Download Italian Identity in the Kitchen, or, Food and the Nation PDF Online Free

Author :
Publisher : Columbia University Press
ISBN 13 : 0231160844
Total Pages : 127 pages
Book Rating : 4.2/5 (311 download)

DOWNLOAD NOW!


Book Synopsis Italian Identity in the Kitchen, or, Food and the Nation by : Massimo Montanari

Download or read book Italian Identity in the Kitchen, or, Food and the Nation written by Massimo Montanari and published by Columbia University Press. This book was released on 2013-07-16 with total page 127 pages. Available in PDF, EPUB and Kindle. Book excerpt: How regional Italian cuisine became the main ingredient in the nation's political and cultural development.

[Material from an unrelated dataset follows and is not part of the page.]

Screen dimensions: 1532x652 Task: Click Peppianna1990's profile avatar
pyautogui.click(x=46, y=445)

A Concise History of Italy

Download A Concise History of Italy PDF Online Free

Author :
Publisher : Cambridge University Press
ISBN 13 : 0521760399
Total Pages : 367 pages
Book Rating : 4.5/5 (217 download)

DOWNLOAD NOW!


Book Synopsis A Concise History of Italy by : Christopher Duggan

Download or read book A Concise History of Italy written by Christopher Duggan and published by Cambridge University Press. This book was released on 2014 with total page 367 pages. Available in PDF, EPUB and Kindle. Book excerpt: A comprehensively updated new edition of Christopher Duggan's acclaimed introduction to the history of Italy.

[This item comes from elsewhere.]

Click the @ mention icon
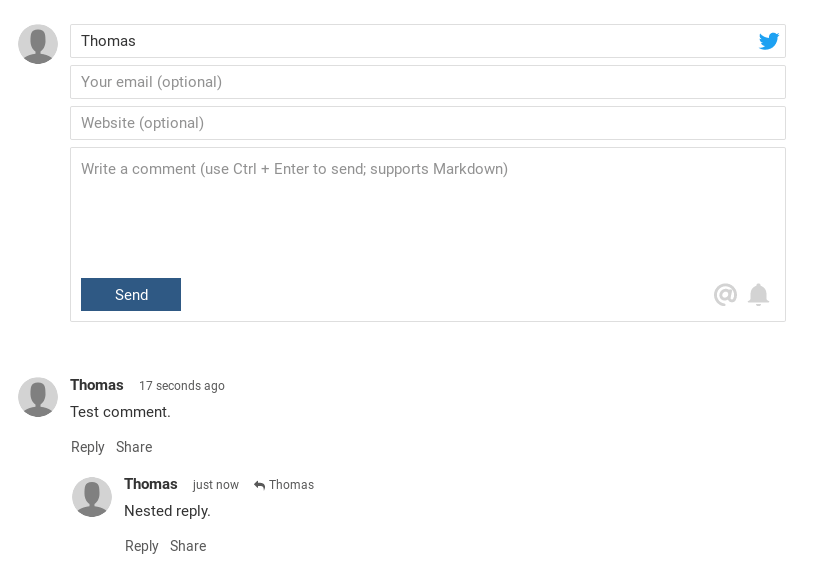 point(725,294)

The Nation of the Risorgimento

Download The Nation of the Risorgimento PDF Online Free

Author :
Publisher : Routledge
ISBN 13 : 1000057453
Total Pages : 161 pages
Book Rating : 4.0/5 ( download)

DOWNLOAD NOW!


Book Synopsis The Nation of the Risorgimento by : Alberto Mario Banti

Download or read book The Nation of the Risorgimento written by Alberto Mario Banti and published by Routledge. This book was released on 2020-05-25 with total page 161 pages. Available in PDF, EPUB and Kindle. Book excerpt: This book is a translation of La Nazione del Risorgimento, one of the most important and influential works on modern Italian history published in recent years. It analyses the aspects of the ideas of nationhood and patriotism that impassioned and energized the Italian Risorgimento movement during the first half of the nineteenth century. Employing an innovative interdisciplinary approach that examines the cultural production and consumption of the period, the author has challenged the orthodoxies of post-1945 Italian historiography. He explores the developing themes that gave strength to the idea of the Italian ‘nation’, and in the process persuasively explains why so many young men and women were willing to lay down their lives for the ‘patria’ and its independence.